I have an ‘02 LE. Nothing on it or in it says it needs premium. I mostly run the low grade from Costco, the mid from elsewhere & only premium when I know it will be having a hard day. No difference that I can tell. I usually got ~18mpg with 21 & sometimes up to 24 on highway trips. When my engine died from power valves, the interior was otherwise pristine at 106K & 16yrs (I did run Mobil 1 for its lifetime but only replaced it every 5-8K). 

Again, the Path only feels underpowered by comparison to a V8 like a Jeep Grand Cherokee. I’t’s no sports car but it’s peppy. The 3.3 feels very different in my opinion. I find it feels much slower (I guess a quarter less horsepower will do that). The VG engine feels about the same as the 3rd Gen 4Runner, whereas the VQ is more like a current 5th Gen (non of them as spirited as the V8 version of the 4th Gens).


----------



## jjiju1943 (Oct 22, 2018)

RainGoat said:


> I have an ‘02 LE. Nothing on it or in it says it needs premium. I mostly run the low grade from Costco, the mid from elsewhere & only premium when I know it will be having a hard day. No difference that I can tell. I usually got ~18mpg with 21 & sometimes up to 24 on highway trips. When my engine died from power valves, the interior was otherwise pristine at 106K & 16yrs (I did run Mobil 1 for its lifetime but only replaced it every 5-8K).
> 
> Again, the Path only feels underpowered by comparison to a V8 like a Jeep Grand Cherokee. I’t’s no sports car but it’s peppy. The 3.3 feels very different in my opinion. I find it feels much slower (I guess a quarter less horsepower will do that). The VG engine feels about the same as the 3rd Gen 4Runner, whereas the VQ is more like a current 5th Gen (non of them as spirited as the V8 version of the 4th Gens).


Wow RG, that is terrible, that really reeks. Did you replace your engine or just sell the car? With that few miles on it, it wasn't even broke in good yet. Man I hate that.

Buddy I appreciate you letting me know about the fuel difference, that is encouraging. I can't wait to get our Pathfinder. I am sure I won't be disappointed it the power, I am not really hard to please there, I am an old cuss and power isn't a big deal.

I pulled our 24 foot pontoon boat with the 4X4 Totota with a 3.0 engine and was ok with that, it did pull hard on some of the pretty good hills here in Lookout Valley, we have mountains all around us. It did do some serious straining pulling our old camper, it weighed 5000 pounds. Pulling that once was enough for me.

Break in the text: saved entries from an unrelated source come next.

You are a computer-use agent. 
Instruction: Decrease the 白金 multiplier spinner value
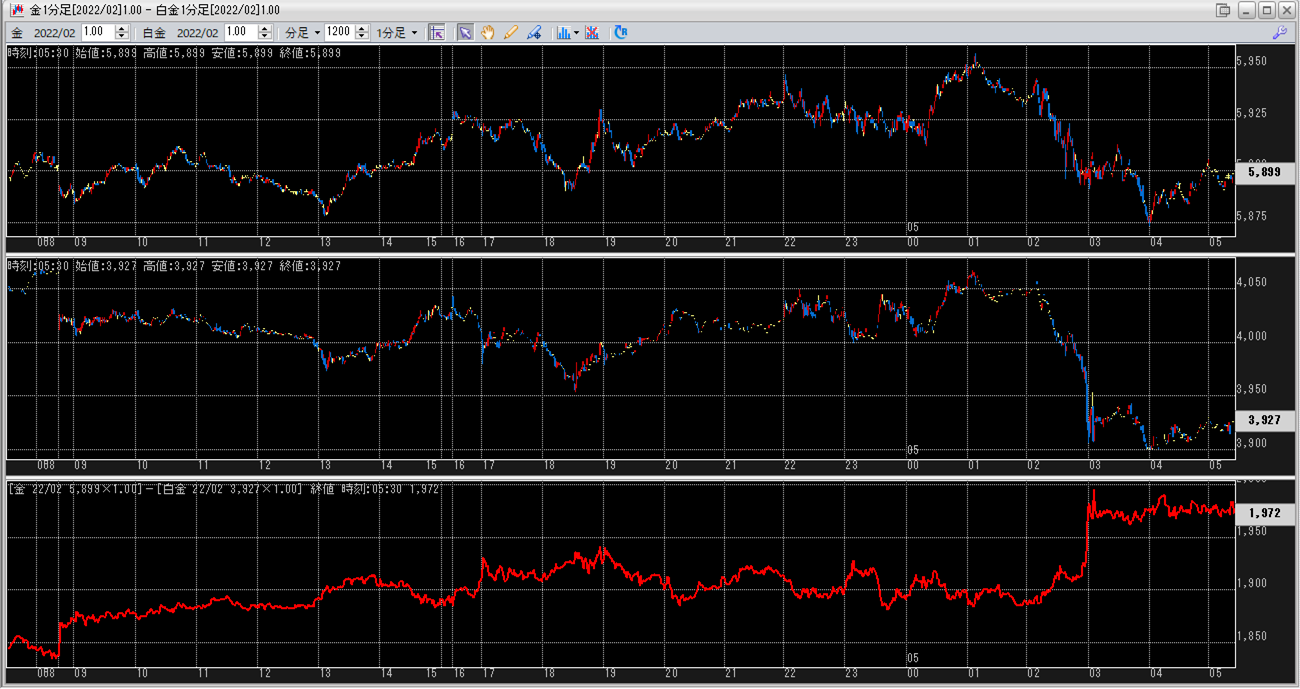coord(266,37)
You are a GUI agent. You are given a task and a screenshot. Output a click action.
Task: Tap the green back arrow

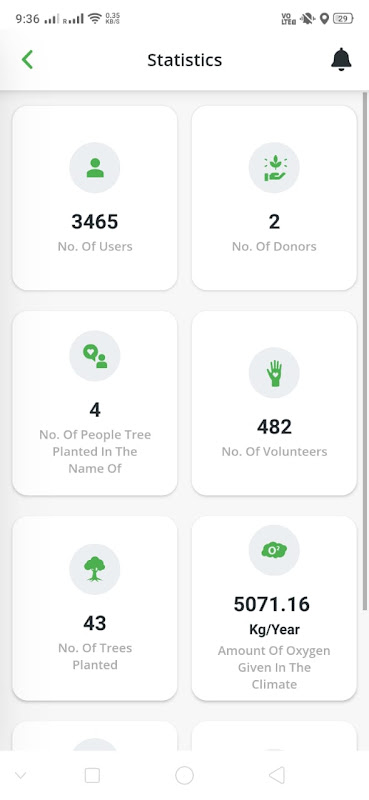27,60
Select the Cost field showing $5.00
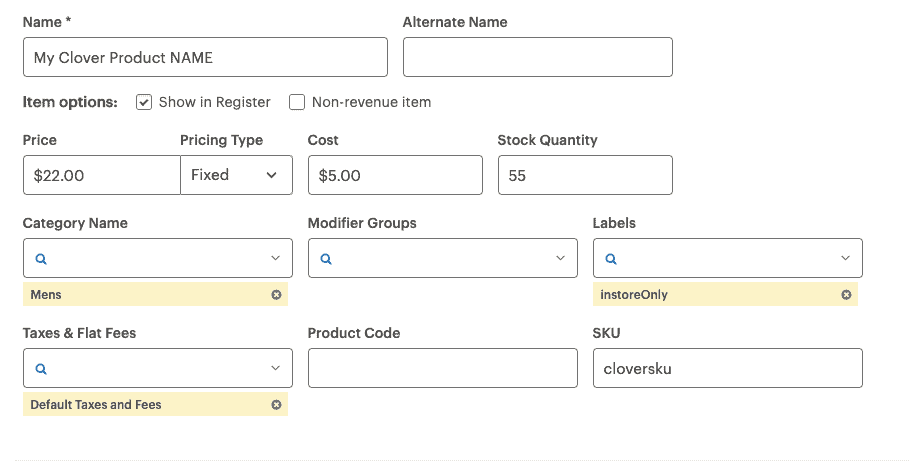The image size is (910, 461). point(394,175)
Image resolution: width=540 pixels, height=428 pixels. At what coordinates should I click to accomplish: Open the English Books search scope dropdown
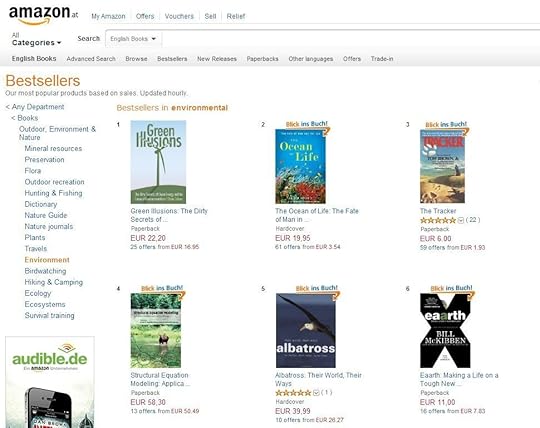(133, 39)
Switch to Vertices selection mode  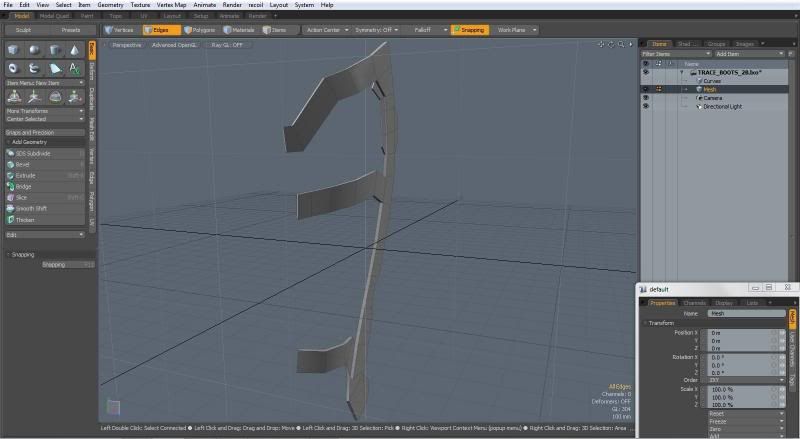click(x=119, y=30)
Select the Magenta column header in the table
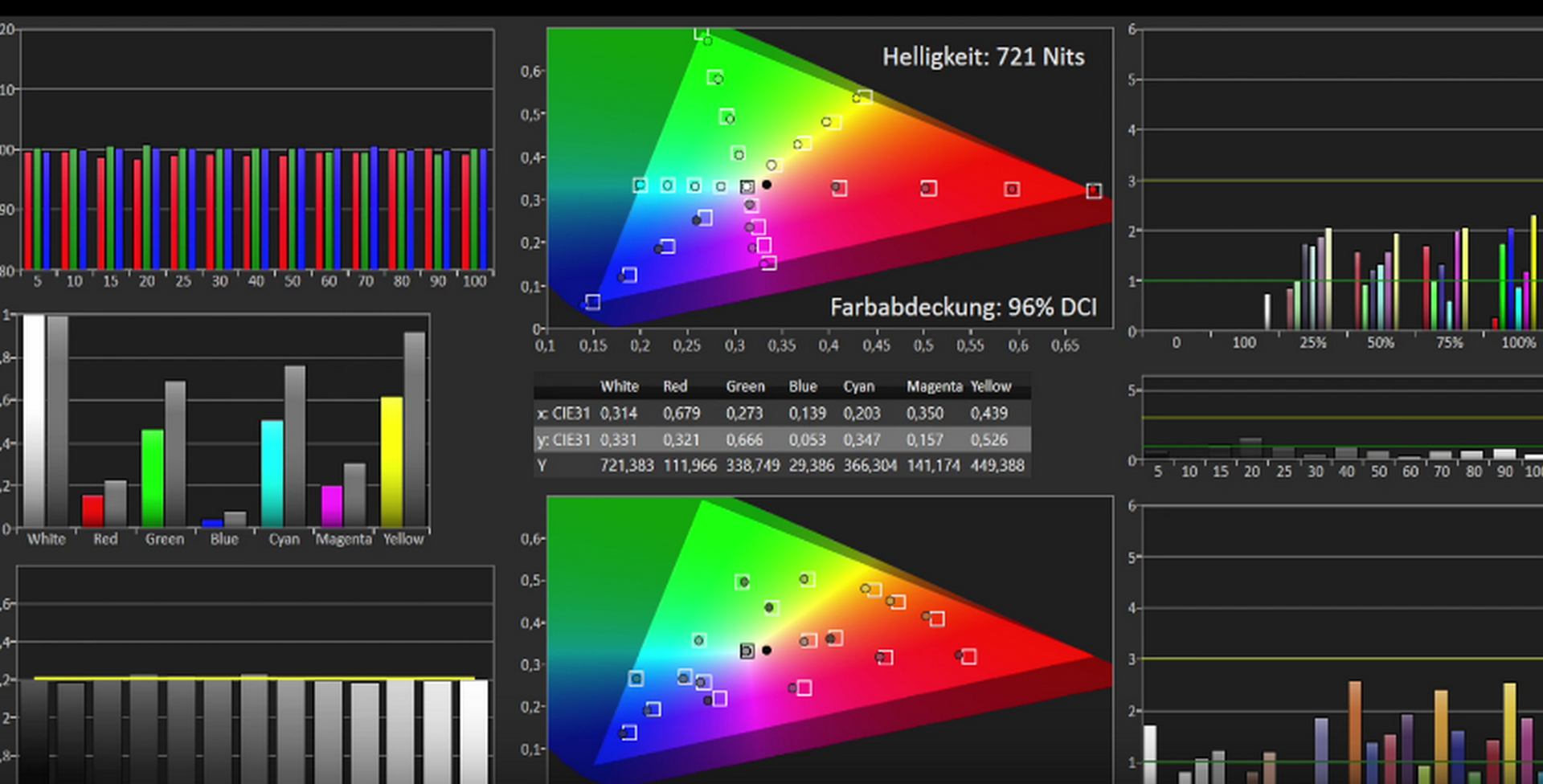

LOL


----------



## RainGoat (Aug 3, 2017)

It’s a long story but the short is I put a JDM engine in it (which have <50K). Honestly, I couldn’t be angrier at Nissan as I would have simply done the fix had I known (telling others is now a mission in life for me). I am the original owner & I’ve treated it very well so I know it’s history. I also live by TownDawgR50 who can help me with some of the more technical stuff & I have a 2018 4Runner that I share with my Mom which will replace the Pathy in a decade.


----------



## jjiju1943 (Oct 22, 2018)

RainGoat said:


> It’s a long story but the short is I put a JDM engine in it (which have <50K). Honestly, I couldn’t be angrier at Nissan as I would have simply done the fix had I known (telling others is now a mission in life for me). I am the original owner & I’ve treated it very well so I know it’s history. I also live by TownDawgR50 who can help me with some of the more technical stuff & I have a 2018 4Runner that I share with my Mom which will replace the Pathy in a decade.


I love a 4Runner, they are just about as good as it gets, the reason I am not going with a 4Runner is the price. I bought a 2000 4Runner from a woman, the engine was toast. I was planing to buy one of the JDM engines for it. Mean while the woman still couldn't come up with the title. I did some snooping and found there was a lien on the car. She wasn't making payments on the loan so there went the car and the money I paid for it. I just took her word she had just misplaced the title. Oh well, my stupidity.


----------



## jjiju1943 (Oct 22, 2018)

*Another question*

I have another question, are any of the pathfinders front wheel drive?


----------



## anu0512 (Oct 2, 2018)

And now these CVT engine are not reliable at all. People are trust that Japanese engine are efficient and reliable with low maintenance but now if something going wrong so they replace the whole gear box and if you car is out of warranty than god bless you. 


Sent from my iPhone using Tapatalk Pro


----------



## jjiju1943 (Oct 22, 2018)

anu0512 said:


> And now these CVT engine are not reliable at all. People are trust that Japanese engine are efficient and reliable with low maintenance but now if something going wrong so they replace the whole gear box and if you car is out of warranty than god bless you.
> 
> 
> Sent from my iPhone using Tapatalk Pro


The CVT is the transmission. When did Pathfinder start using front wheel drive?


----------



## anu0512 (Oct 2, 2018)

jjiju1943 said:


> The CVT is the transmission. When did Pathfinder start using front wheel drive?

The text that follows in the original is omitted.